Saving For a Rainy Day

They used to teach this proverb in school many years ago.

Today as we witness the prolonged wet weather that has disrupted tens of thousands of lives and damage that will run into millions of ringgit, that proverb is true for it explains the need to save for unknown mishaps and other bad things that happen to us in the course of our lives.

The authorities have promised aid but let us remember that the government coffers have recently been opened or should I say emptied to help thousands of Class F contractors who have been deprived of projects in the economic slowdown as major projects have been cut back.

Our economy has been kept artificially high in previous years with the so-called “pump priming” that unfortunately does not sustain growth if the projects are not viable but simply a wanton wastage of public funds.

It also creates a pool of hungry contractors who may get a plum job or two, upgrade their lifestyle and then find themselves in a quagmire of debt and subsequent bankruptcy. Just observe your neighbours who seem to have struck the 4-D lottery. They renovate their homes, buy an upscale car and seem to have a bonanza of wealth. Within a few years it may all be gone.

I support the authorities’ plan to cut the budget deficit as we cannot afford to be like the USA that has operated on deficit budgets for many years supported by inflows of foreign funds as the US dollar has been a sort of global reserve currency. That seems to be changing slowly as more countries adopt the Euro as an alternative.

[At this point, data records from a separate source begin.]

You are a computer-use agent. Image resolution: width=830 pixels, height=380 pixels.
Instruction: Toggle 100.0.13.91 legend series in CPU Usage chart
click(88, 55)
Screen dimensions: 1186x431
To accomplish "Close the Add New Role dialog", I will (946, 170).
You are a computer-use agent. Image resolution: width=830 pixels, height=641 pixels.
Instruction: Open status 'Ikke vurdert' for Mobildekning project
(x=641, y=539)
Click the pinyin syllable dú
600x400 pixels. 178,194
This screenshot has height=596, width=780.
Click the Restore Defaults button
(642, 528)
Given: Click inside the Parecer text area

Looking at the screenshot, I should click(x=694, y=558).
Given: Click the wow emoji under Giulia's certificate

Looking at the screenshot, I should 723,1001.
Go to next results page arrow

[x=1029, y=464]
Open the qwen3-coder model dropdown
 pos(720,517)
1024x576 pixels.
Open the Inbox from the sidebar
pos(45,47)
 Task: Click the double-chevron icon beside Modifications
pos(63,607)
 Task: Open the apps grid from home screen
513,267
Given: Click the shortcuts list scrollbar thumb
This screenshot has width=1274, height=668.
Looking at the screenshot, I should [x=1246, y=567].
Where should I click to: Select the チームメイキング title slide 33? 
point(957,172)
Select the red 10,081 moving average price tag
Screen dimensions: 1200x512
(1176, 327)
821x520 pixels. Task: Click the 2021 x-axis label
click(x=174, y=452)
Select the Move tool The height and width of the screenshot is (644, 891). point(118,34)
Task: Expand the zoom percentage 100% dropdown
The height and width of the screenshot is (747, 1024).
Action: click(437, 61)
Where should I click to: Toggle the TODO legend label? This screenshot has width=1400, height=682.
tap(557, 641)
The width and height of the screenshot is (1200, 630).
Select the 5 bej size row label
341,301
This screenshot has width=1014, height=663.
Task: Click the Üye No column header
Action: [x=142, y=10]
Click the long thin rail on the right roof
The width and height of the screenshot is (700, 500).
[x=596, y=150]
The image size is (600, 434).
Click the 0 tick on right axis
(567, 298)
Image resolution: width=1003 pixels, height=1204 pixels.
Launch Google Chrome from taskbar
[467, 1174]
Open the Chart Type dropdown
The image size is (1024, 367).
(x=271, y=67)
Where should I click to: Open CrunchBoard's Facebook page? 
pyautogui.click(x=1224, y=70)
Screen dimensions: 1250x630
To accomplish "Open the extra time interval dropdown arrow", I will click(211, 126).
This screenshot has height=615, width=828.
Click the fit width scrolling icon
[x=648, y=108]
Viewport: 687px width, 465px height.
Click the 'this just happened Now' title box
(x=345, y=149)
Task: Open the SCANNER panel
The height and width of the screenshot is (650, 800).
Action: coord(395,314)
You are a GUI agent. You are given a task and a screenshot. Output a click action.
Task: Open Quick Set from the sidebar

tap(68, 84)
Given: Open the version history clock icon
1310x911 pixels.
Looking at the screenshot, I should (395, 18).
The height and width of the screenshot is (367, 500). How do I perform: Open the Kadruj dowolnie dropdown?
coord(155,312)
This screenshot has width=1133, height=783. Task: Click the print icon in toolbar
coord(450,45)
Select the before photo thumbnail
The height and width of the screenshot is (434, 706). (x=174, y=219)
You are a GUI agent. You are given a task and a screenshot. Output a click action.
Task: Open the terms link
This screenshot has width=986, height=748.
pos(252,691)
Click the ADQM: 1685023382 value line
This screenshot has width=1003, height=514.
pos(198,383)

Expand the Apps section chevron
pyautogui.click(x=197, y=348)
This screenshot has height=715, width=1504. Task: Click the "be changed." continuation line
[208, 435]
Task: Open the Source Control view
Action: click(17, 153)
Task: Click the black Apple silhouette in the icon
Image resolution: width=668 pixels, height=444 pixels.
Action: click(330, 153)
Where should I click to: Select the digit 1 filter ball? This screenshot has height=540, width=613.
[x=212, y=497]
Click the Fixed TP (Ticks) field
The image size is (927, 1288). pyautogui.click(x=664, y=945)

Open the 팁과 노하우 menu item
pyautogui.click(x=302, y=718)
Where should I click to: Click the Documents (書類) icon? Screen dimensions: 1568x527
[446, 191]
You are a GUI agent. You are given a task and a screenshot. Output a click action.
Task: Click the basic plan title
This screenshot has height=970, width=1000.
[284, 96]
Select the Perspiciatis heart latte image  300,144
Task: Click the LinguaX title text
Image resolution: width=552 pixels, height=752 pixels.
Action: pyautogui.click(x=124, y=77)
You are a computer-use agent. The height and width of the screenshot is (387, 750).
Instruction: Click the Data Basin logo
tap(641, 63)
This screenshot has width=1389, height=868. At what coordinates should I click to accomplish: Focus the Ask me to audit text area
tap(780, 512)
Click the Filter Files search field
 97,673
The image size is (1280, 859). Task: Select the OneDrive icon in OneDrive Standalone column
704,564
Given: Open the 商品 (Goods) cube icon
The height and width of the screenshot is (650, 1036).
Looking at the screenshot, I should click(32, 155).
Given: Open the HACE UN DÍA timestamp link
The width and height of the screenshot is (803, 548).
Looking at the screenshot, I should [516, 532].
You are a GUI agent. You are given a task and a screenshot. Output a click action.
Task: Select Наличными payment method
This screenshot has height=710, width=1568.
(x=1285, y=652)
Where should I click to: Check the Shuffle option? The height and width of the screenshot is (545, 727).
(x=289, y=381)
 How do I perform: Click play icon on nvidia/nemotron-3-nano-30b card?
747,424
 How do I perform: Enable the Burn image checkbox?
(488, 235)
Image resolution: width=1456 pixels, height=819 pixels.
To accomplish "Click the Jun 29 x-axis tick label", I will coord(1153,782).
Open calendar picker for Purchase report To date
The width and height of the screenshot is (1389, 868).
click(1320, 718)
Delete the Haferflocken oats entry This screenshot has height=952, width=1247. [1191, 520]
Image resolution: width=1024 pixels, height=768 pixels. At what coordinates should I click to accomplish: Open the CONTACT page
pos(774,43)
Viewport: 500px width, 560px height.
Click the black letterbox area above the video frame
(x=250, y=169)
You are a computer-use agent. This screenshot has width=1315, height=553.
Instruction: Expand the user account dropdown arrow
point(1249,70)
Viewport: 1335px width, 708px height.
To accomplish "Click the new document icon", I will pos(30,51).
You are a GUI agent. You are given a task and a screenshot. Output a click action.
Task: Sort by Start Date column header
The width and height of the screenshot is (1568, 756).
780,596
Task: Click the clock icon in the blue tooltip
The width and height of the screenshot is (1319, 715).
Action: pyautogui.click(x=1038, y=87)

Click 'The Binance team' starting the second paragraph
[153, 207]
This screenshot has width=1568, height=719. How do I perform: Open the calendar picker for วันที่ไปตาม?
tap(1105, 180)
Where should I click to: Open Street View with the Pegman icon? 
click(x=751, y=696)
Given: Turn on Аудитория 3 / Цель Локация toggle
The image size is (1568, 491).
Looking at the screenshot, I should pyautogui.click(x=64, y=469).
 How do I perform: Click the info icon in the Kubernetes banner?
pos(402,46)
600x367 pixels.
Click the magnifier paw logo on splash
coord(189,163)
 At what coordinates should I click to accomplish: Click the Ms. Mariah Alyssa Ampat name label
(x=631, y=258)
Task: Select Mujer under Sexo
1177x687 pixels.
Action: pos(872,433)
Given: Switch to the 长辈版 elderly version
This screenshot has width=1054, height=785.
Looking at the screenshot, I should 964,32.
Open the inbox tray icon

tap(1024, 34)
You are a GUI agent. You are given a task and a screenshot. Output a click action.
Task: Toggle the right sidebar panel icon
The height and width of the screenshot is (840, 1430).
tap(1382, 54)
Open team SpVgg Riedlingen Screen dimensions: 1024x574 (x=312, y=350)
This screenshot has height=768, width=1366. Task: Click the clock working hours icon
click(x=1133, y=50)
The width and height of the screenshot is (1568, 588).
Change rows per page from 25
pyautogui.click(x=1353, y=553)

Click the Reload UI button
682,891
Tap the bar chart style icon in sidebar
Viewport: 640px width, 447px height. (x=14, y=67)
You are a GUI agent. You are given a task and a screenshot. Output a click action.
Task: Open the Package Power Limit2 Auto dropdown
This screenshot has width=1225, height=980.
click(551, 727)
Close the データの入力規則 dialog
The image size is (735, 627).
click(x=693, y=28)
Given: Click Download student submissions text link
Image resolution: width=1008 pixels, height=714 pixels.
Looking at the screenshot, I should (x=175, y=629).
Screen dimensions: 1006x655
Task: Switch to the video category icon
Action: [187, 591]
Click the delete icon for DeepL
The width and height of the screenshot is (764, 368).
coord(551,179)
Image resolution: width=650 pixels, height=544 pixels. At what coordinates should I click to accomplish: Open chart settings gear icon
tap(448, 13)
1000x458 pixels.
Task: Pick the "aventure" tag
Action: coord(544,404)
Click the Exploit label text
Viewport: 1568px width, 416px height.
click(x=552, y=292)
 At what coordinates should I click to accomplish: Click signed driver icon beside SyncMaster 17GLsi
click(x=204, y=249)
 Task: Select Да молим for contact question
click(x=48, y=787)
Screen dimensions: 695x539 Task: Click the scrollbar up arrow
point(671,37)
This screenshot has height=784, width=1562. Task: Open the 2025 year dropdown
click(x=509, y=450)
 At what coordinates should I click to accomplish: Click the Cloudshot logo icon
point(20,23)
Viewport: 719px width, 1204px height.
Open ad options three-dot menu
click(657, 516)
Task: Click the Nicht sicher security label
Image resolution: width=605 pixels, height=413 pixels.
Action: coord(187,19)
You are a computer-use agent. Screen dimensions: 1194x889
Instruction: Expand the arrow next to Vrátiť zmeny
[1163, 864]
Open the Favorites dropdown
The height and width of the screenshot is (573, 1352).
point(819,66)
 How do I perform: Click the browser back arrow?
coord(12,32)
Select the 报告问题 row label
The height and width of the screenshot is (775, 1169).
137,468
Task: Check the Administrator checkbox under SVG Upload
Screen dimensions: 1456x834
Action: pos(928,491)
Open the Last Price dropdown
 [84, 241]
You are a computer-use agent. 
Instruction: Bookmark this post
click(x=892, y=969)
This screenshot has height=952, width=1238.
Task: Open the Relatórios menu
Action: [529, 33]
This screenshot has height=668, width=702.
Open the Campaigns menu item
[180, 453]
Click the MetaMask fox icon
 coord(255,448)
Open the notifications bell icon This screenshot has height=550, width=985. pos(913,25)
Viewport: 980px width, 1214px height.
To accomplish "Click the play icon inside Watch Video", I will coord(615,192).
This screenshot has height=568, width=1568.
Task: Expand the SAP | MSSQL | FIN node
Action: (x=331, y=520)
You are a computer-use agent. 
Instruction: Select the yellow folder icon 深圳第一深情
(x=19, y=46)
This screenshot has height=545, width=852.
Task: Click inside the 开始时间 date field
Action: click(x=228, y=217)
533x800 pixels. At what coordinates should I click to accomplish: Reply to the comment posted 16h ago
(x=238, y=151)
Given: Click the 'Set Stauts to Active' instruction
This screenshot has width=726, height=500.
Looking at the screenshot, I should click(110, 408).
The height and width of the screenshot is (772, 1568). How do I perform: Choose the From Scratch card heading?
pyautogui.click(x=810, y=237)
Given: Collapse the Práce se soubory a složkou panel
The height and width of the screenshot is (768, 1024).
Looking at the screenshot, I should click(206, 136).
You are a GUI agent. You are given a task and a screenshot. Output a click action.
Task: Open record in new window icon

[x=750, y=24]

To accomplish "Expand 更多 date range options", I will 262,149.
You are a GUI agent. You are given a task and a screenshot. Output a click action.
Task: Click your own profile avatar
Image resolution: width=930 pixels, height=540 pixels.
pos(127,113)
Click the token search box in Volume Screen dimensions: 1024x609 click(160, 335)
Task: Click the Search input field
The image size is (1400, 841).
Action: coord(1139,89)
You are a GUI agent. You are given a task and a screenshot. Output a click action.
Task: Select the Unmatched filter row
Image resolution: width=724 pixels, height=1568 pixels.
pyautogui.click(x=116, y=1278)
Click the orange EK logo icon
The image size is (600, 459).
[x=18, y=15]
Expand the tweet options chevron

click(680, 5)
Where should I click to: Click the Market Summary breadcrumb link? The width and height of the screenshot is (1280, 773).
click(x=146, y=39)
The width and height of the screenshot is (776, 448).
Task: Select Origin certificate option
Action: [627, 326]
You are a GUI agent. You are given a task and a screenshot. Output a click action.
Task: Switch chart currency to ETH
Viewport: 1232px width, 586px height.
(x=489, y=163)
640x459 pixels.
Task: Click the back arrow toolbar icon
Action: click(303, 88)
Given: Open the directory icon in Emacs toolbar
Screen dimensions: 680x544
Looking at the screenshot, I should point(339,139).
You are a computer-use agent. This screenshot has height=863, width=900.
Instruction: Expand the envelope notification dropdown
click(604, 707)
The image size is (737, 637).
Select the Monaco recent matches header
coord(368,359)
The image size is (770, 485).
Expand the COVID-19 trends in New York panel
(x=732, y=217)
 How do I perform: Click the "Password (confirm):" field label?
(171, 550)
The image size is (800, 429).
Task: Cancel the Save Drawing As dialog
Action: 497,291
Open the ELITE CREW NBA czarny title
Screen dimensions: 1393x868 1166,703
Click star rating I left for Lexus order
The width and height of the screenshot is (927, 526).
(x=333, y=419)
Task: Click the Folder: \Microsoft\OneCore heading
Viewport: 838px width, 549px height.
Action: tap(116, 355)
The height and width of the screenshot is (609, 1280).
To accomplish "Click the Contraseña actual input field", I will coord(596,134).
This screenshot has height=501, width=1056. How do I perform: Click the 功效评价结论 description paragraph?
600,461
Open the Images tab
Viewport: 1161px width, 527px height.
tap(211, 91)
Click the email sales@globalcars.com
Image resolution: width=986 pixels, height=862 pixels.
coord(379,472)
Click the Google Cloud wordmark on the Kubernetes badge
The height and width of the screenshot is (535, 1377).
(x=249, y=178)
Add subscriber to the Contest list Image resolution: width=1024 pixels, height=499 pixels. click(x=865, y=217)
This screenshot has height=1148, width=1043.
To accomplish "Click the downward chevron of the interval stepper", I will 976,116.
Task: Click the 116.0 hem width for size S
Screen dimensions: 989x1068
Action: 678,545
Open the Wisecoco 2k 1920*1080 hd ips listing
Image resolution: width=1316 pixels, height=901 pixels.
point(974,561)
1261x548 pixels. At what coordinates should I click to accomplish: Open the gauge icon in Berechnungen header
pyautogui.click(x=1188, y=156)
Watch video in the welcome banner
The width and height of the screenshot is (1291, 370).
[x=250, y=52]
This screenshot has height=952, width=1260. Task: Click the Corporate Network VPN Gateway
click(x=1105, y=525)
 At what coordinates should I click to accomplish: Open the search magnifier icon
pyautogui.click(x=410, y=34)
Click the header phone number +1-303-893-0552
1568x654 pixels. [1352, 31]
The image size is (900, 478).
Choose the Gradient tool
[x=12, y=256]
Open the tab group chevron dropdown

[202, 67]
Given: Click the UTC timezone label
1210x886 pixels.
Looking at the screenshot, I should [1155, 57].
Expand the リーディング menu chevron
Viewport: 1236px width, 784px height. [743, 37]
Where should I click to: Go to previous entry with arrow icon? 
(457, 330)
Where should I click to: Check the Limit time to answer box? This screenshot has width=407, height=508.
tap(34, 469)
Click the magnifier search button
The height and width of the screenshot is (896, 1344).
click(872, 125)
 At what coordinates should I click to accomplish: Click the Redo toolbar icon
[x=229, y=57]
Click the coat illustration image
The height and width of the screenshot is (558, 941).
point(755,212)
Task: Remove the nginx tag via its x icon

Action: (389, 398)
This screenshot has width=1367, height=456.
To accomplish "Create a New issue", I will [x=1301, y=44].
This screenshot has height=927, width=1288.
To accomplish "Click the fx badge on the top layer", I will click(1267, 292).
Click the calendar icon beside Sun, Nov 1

For the ordinary man in the street, worrying about the US dollar means little if you are barely making ends meet but you need to have a savings plan for a rainy day as in the current flood situation many jobs will also be lost for a few months and some insurance policies do not cover floods that is deemed “an act of God”.

I suggest everyone should have a emergency savings plan based on some criteria like the following:

Monthly pay ........ Save per month
RM500 and below ........RM10
RM500 to RM1000 ........RM30
RM1000 to RM2000 ........RM50
Above RM2000 ........5%
Above RM3000 ........10%

The actual amount saved is not that critical but developing the habit of not spending all the money you earn in a month is vital if you are not going to end up the victim of loan sharks.

In the old days we used to have security guards who used to sleep on their stringed beds in the building usually a bank. Most of these were Indians who had families back in India and they lived rather frugally. I have heard stories that many of them retired and went home to large parcels of land they saved for. Of course some of them also operated as money lenders.

It is also good to teach your children the value of money as they will learn important lessons that will last a lifetime.